In contrast to CAR T-cells targeted against cells of hematological malignancies, the viability and potency of CAR T-cells targeted against cells of solid tumors suffer in the proximity of the aggressive tumor microenvironment. To overcome this suppression, CARs can be modified with the so-called inverted cytokine receptor (ICR). Within the ICR, the interleukin-4 (IL-4) receptor is fused with the IL-7 receptor. This fused receptor is able to convert regulatory IL-4 signaling into IL-7 signaling and ultimately enhance the properties of CARs within the tumor microenvironment [89]. IL-4-supplemented culture media could increase the tumor-killing abilities of CAR T-cells [90].

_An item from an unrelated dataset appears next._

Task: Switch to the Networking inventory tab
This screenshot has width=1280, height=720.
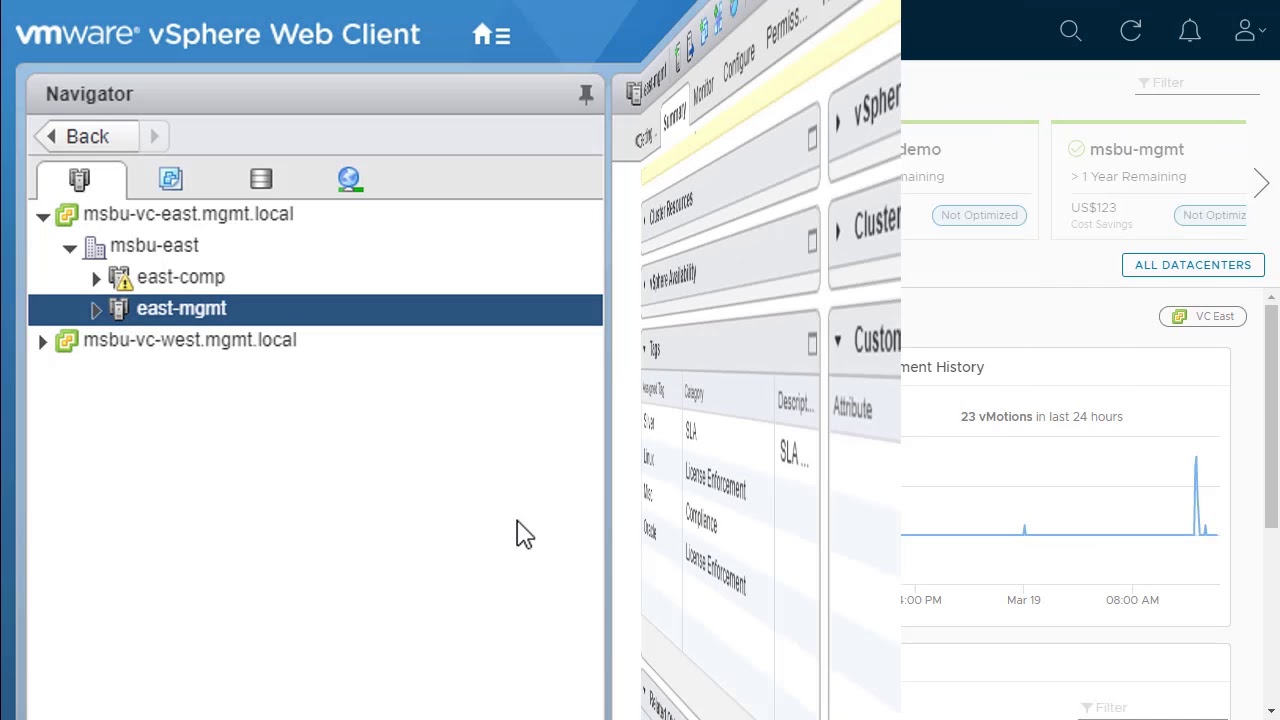Action: pyautogui.click(x=349, y=179)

Current trends in cGMP tend to avoid any animal-derived components in the cultivation process. The emphasis on xeno-free cultivation raises a concern regarding the culture media composition. Commonly used animal-derived components, such as fetal bovine serum (FBS), are preferably substituted by xeno-free alternatives. It was recently reported that substituting FBS with human platelet lysate had a positive effect on CAR T-cell conditions [91].

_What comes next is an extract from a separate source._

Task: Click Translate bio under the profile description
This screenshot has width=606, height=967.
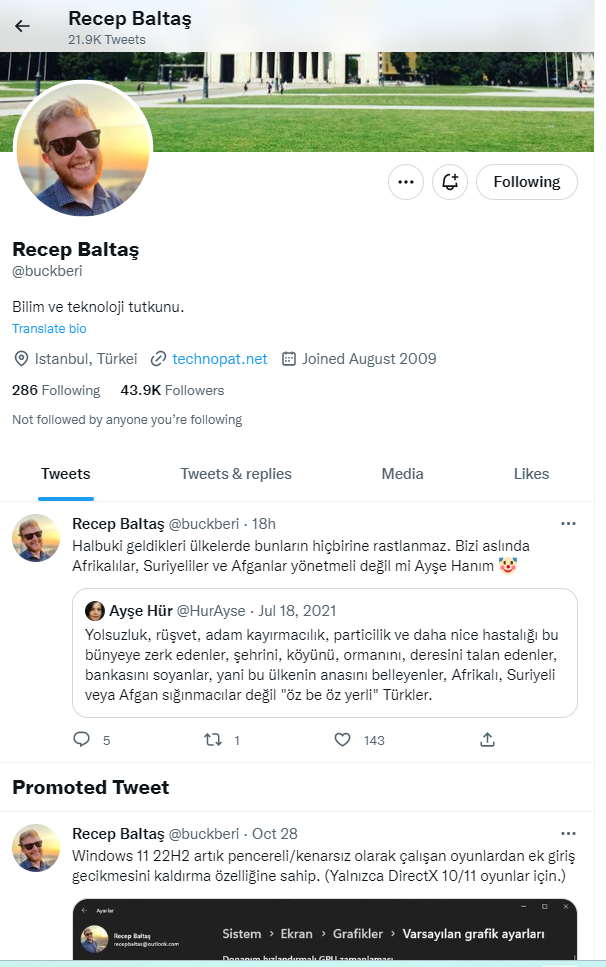Action: click(x=49, y=328)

3.2. T-Cell Characterization

In addition to the transduction methods and specifics of different CAR structures, the characterization of modified T-cells should be addressed. The vast majority of studies simply utilize the CD3+ fraction of peripheral blood mononuclear cells (PBMCs) isolated from peripheral blood or leukapheresis. The composition of CD4+/CD8+ cells as well as the phenotypes of given cells is variable in most cases and studies, which could make it impossible to reproduce the results in a different environment. This obstacle could be solved with relative ease using advanced enrichment and cell-sorting technologies [92].

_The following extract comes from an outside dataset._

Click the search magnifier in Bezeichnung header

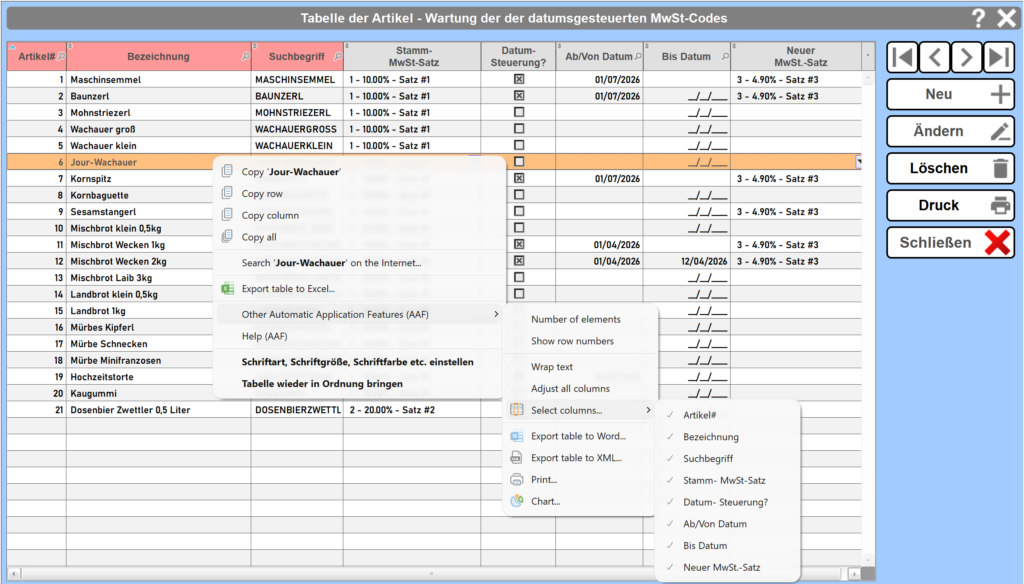click(246, 57)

The CD4+/CD8+ ratio, representing the ratio of T helper cells to T cytotoxic cells, should also be monitored. Physiological values of the CD4+/CD8+ ratio are considered to be between 1.5 and 2.5, with some divergence across different ethnic groups, age categories, etc. (reviewed in [93]). Patients who are undergoing chemotherapy usually have a significantly higher portion of CD8+ cells [94]. CD4+ and CD8+ cells can be distinguished into several phenotype subtypes—naïve (Tn), effector (Teff), and memory (Tm) T-cells present 3 main T-cell phenotype subtypes. Memory T-cells can be further divided into long-lived central memory (Tcm) T-cell and short-lived effector memory (Tem) T-cell subtypes [95-97]. CAR T-cells derived purely from CD8+ cells demonstrated higher cytolytic activity in vitro. The Tcm subtype of CD8+ CARs showed the best survival rates in mice with induced tumors [98].

Similarly, CD4+ cells produce higher amounts of different cytokines (IFN-y, TNF-a, IL-2) and CD8+ cells, and every CD4+ phenotypic subtype overall improves the survival rates in mouse models [98]. The synergy between CD4+ and CD8+ T-cells was previously documented in mouse models [99], and the utilization of optimal CAR T-cell composition could be beneficial for patients.

4. Conclusion and Future Perspectives

CAR T-cell-based therapy is currently used in the treatment of hematological malignancies, and with two drugs already approved by the US FDA, the number of medicinal products with similar properties will almost certainly increase in the future. The main challenges for the broader use of CAR T-cell technology in clinical practice will probably be (i) reducing the manufacturing cost, (ii) overcoming the main safety hazards, and (iii) developing improved versions of CAR T-cells by introducing more advanced constructs. Although both viral and nonviral methods have their respective advantages and disadvantages, nonviral methods hold great potential to meet these challenges and take CAR technology beyond the field of hematological disorders.